Reporting from outside the campus, Al Jazeera’s Kristen Saloomey said that a student organiser on campus had told her that the “mood was calm” there, and estimated that there were more student protesters there on Tuesday than there had been on Monday.
“Clearly the university does not want a repeat of what happened two weeks ago when they sent the NYPD [New York Police Department] onto the campus to arrest students,” Saloomey said. “That only outraged the student community and brought more supporters out, and started this movement that we’re seeing nationally at other campuses.”
Saloomey added that the university administration was under pressure from trustees to get things under control before graduation ceremonies take place in two weeks, and that students were nervous that police would be called in again.
Nationwide crackdown continues
Universities across the United States are grappling with growing protests with an eye on end-of-year commencement ceremonies.

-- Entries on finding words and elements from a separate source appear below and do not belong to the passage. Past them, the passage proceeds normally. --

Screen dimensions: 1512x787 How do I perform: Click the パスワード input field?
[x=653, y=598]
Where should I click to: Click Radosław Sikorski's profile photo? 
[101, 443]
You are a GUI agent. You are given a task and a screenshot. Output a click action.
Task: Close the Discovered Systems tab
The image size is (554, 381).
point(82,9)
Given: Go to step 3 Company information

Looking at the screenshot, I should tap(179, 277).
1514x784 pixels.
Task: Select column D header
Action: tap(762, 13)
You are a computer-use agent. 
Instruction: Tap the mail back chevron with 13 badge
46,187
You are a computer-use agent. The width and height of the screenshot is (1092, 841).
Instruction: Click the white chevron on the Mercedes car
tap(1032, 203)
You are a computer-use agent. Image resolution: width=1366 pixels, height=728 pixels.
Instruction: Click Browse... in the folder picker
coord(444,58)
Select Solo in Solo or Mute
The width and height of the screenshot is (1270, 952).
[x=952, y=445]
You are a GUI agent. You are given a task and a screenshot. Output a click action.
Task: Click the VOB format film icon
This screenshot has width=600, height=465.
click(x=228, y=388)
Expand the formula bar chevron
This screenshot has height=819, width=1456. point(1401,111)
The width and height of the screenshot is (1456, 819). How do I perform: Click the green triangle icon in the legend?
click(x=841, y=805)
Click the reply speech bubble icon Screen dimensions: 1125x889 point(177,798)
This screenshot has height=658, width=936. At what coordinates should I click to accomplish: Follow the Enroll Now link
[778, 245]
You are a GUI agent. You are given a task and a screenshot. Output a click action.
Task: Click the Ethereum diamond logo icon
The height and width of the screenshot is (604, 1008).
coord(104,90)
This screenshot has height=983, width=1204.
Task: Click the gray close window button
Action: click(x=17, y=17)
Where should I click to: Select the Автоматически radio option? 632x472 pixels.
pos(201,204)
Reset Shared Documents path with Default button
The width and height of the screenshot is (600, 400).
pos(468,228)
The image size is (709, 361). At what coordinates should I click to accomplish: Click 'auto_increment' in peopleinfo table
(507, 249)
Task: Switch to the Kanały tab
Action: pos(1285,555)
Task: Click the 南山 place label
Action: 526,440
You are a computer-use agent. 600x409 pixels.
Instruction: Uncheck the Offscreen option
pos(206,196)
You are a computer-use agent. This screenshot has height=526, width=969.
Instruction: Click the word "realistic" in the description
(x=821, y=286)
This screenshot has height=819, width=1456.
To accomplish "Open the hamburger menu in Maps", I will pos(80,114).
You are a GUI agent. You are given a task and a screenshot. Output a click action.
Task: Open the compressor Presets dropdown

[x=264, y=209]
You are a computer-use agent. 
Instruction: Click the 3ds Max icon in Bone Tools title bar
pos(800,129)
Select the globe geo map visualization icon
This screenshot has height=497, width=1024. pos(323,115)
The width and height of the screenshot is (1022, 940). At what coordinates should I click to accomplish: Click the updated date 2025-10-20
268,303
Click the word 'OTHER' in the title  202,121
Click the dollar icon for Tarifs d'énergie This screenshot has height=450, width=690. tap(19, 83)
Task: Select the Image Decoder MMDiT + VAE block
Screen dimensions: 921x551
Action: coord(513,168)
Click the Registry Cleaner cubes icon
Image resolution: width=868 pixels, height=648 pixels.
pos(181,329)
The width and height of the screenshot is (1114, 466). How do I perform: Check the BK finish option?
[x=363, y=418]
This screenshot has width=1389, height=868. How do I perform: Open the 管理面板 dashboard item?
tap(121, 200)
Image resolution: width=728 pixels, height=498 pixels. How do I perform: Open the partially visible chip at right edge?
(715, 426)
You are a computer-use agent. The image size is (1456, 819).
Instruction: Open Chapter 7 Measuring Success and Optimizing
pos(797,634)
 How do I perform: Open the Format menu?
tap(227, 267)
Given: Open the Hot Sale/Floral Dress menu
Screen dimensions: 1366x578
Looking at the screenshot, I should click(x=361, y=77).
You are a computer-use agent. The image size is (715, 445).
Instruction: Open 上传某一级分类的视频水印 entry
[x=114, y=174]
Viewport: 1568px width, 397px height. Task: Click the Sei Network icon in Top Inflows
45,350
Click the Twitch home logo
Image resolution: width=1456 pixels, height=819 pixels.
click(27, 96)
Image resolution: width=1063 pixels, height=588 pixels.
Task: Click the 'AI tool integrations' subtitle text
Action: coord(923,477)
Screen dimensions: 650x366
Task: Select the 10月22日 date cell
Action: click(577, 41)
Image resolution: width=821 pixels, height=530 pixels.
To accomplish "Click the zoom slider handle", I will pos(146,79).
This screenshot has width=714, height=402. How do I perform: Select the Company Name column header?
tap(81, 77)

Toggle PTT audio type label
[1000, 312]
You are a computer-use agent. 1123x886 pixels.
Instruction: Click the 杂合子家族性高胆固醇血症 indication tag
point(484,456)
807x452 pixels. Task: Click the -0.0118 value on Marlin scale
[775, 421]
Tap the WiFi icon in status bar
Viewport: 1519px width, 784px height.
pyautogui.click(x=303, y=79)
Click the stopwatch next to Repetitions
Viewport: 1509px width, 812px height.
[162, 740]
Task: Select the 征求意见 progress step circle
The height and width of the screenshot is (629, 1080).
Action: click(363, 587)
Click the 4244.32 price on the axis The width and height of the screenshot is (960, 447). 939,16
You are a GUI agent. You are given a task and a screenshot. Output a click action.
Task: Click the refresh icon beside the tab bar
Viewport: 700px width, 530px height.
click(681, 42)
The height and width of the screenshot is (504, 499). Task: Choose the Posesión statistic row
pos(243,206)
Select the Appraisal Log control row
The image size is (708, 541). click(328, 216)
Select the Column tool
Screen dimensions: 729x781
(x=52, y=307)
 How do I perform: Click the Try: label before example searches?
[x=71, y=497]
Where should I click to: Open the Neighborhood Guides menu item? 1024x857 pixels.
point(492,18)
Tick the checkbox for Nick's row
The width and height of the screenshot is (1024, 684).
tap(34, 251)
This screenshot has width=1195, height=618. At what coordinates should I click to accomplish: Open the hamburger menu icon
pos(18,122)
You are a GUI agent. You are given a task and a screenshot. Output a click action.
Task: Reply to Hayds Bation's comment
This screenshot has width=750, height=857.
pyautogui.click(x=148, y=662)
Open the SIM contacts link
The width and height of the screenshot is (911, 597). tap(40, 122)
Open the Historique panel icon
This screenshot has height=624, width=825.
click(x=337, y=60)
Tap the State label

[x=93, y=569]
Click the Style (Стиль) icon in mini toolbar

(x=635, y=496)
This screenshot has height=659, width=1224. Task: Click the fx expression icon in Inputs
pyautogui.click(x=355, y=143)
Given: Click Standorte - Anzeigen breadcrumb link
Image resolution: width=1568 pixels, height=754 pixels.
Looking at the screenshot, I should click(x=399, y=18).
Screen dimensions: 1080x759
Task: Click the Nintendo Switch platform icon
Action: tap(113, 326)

Some are continuing negotiations, while others have turned to ultimatums and force, which has resulted in clashes with police.
At the University of North Carolina at Chapel Hill, police moved in Tuesday morning to clear one encampment, detaining some protesters.
TV footage showed police at the Virginia Commonwealth University (VCU) in Richmond on Monday evening pushing and shoving away protesters, with students saying tear gas and pepper spray were deployed.
The demonstrations continue to attract national and international attention.
United Nations human rights chief Volker Turk voiced his concern at the heavy-handed tactics used to disperse the campus protests.
“Freedom of expression and the right to peaceful assembly are fundamental to society,” Turk said, adding that “incitement to violence or hatred on grounds of identity or viewpoints – whether real or assumed – must be strongly repudiated”.
The White House on Tuesday chimed in on the occupation of Hamilton Hall, calling it “absolutely the wrong approach”.
“That is not an example of peaceful protest,” a White House spokesman said.
But speaking to Al Jazeera’s Shihab Rattansi at the site of another pro-Palestine campus protest at Washington DC’s George Washington University, one protester rejected criticism of the protest movement, including attempts to conflate anti-Zionism with anti-Semitism.
“Our demands are clear, they have nothing to do with the Jewish people,” Miriam, a George Washington student, said. “As a Jew myself, I feel more safe being Jewish here in this encampment than I do outside of this encampment. And that is because everyone here believes in collective liberation for all people, I know that I’m included in that.”
Miriam labelled attempts to call protests anti-Semitic “a complete diversion tactic” from Israel’s war on Gaza.